Darin shuddered a little at the last thought. His father was a subject that always filled him with apprehension. They had met face-to-face only a few times, and he was always unsure how his only living parent really felt about him. He supposed that his father probably judged him with a different sort of eye than anyone else. His father was, after all, an archangel, a servant of the ideal of justice who had given his heart to a mortal woman. Not just any archangel, but one of the leaders of the celestial armies, an entity whose name had appeared in many legends throughout history as a defender of the weak. The archangel Christopher.
It was unfortunate that his father had apparently gone insane. His failure to protect the one mortal woman he had ever had a personal attachment to was evidently more than a little damaging to the archangel’s emotional state.
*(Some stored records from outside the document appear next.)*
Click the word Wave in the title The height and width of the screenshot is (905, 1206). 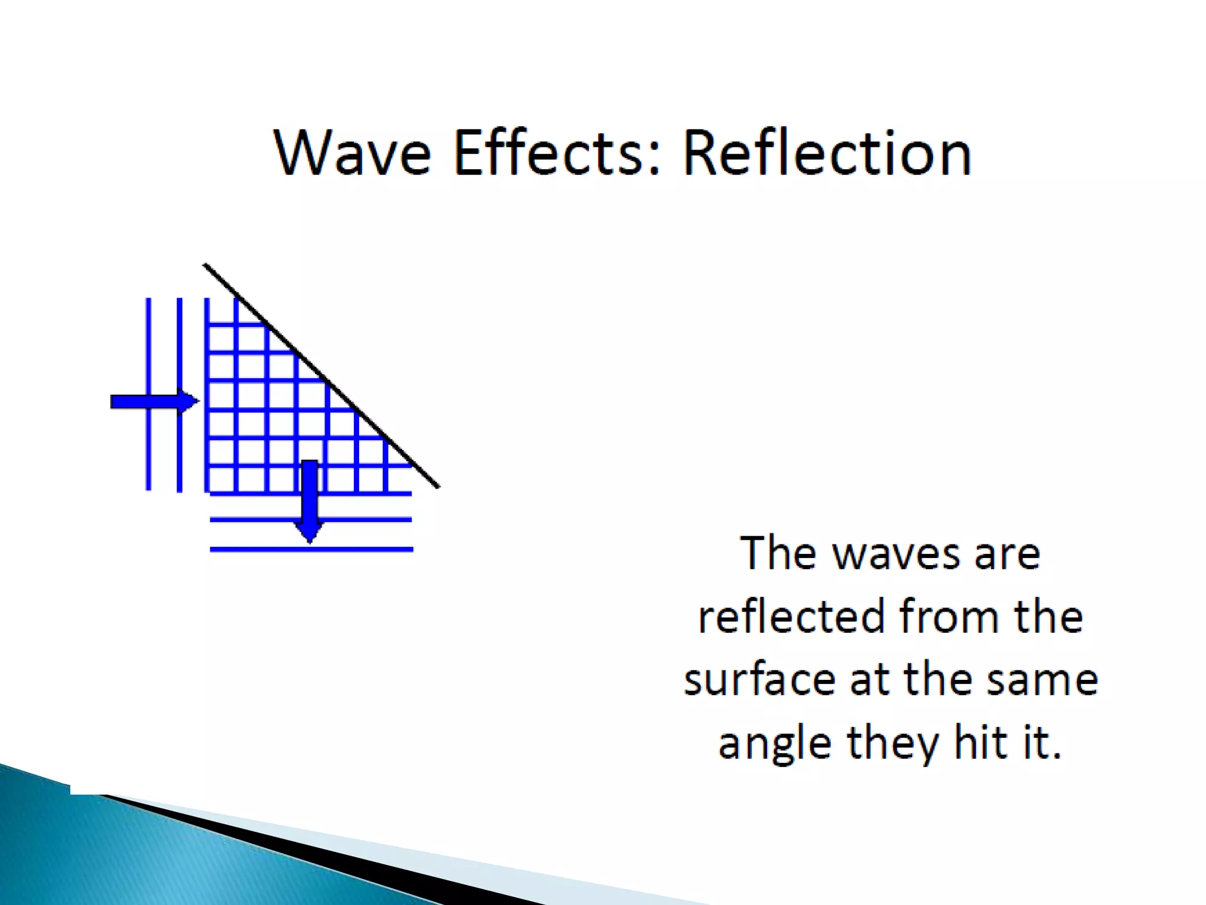pyautogui.click(x=352, y=153)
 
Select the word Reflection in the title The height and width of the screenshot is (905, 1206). pyautogui.click(x=827, y=153)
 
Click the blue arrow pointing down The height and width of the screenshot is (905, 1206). pyautogui.click(x=310, y=501)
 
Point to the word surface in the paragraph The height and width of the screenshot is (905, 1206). pyautogui.click(x=760, y=679)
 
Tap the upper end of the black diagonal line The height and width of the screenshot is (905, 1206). pyautogui.click(x=205, y=265)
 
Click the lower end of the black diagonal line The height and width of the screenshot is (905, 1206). pyautogui.click(x=438, y=487)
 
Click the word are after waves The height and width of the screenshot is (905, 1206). pyautogui.click(x=1008, y=554)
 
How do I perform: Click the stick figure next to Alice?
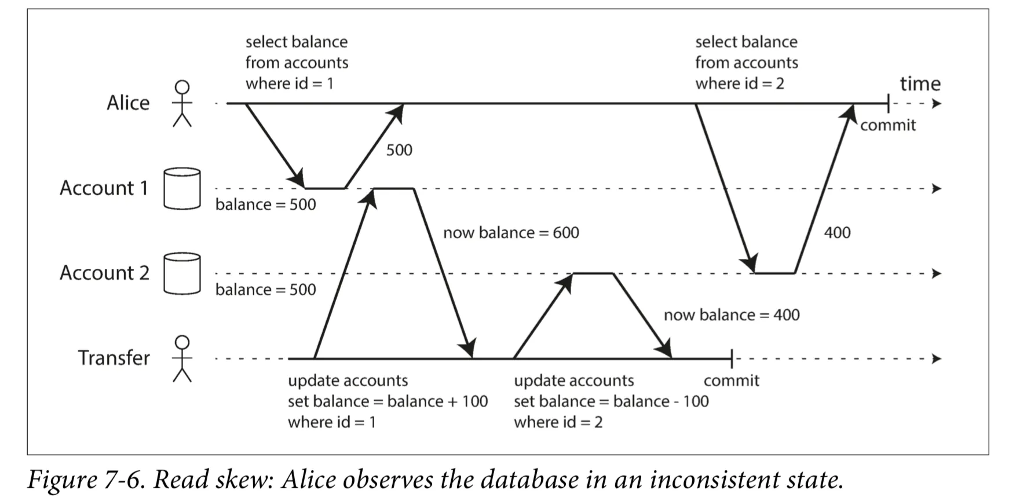coord(182,104)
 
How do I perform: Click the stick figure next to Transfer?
coord(182,359)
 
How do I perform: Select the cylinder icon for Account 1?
coord(182,188)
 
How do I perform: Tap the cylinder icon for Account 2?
coord(182,273)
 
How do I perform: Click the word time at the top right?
coord(920,84)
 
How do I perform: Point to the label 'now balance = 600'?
coord(511,233)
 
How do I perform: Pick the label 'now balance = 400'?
coord(732,315)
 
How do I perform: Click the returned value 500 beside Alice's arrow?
coord(399,150)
The first time the two had ever met, Christopher had tried to kill him. It was clearly a decision that the archangel had given a great deal of thought. It would’ve been premeditated spilling of family blood. Not terribly just. Arguably out-of-character for a celestial that prided himself on being the embodiment of all that was right and fair in the universe. Totally against the professed impartiality of Christopher’s ideal, in fact. Without question, the archangel would have joined the ranks of the fallen had he slain his son. Darin trusted his father’s judgment. If an archangel of justice believed he deserved to die, what right did he have to argue? Surely this emissary of the divine had a better grasp of fairness than he did. Half of Darin belonged to another world, whether he liked it or not, and the celestial world was bound up in its own rules that had little or nothing to do with the law of mortal kingdoms. They were superior rules, by definition, crafted by the wisest of the gods, or so it was believed.
As things stood, Hakaril came between the two of them. Hakaril spat in the archangel’s face. He had interposed himself between the hammer of justice and the innocent-judged-guilty, sword pointed at Darin’s self-appointed executioner, and swore that he would rip Christopher’s soul to shreds if he so much as glanced at Darin in a threatening manner. It was a futile gesture, in one sense. Hakaril could never hope to win that battle, and he knew it. Darin knew it. But his willingness to sacrifice himself had triggered something in Christopher’s heart. Hakaril had turned the injustice of the situation back on Christopher with full force, and the archangel vanished.
Darin later learned that his father had relocated to a remote corner of the celestial plane, self-exiled, until several years later when the sword his father wielded was needed to repel an invasion by nightmare creatures from the black and repugnant planes of hatred, realm of Nikumu, the sadist god. It was good that Christopher seemed willing to help a group of adventurers opposing the forces of a deity whose only apparent goals were to create as much suffering as possible and to encourage living creatures to torment each other. That was real justice, or so Darin figured.
It was time for Darin to return to the room in the castle that he and Tassi shared. Tassi had come into his life only recently, in a relative sense, and now he wondered how he had ever lived without her. It was difficult for him to articulate precisely what it was that she did for him, but he thought he understood his father a little better, having met the healer and gotten to know her better than he had ever come to know any human being. He understood, now, why his father would’ve given himself to a human woman.
And, when he dared to think about it, he understood why his father reacted the way he did when he lost her.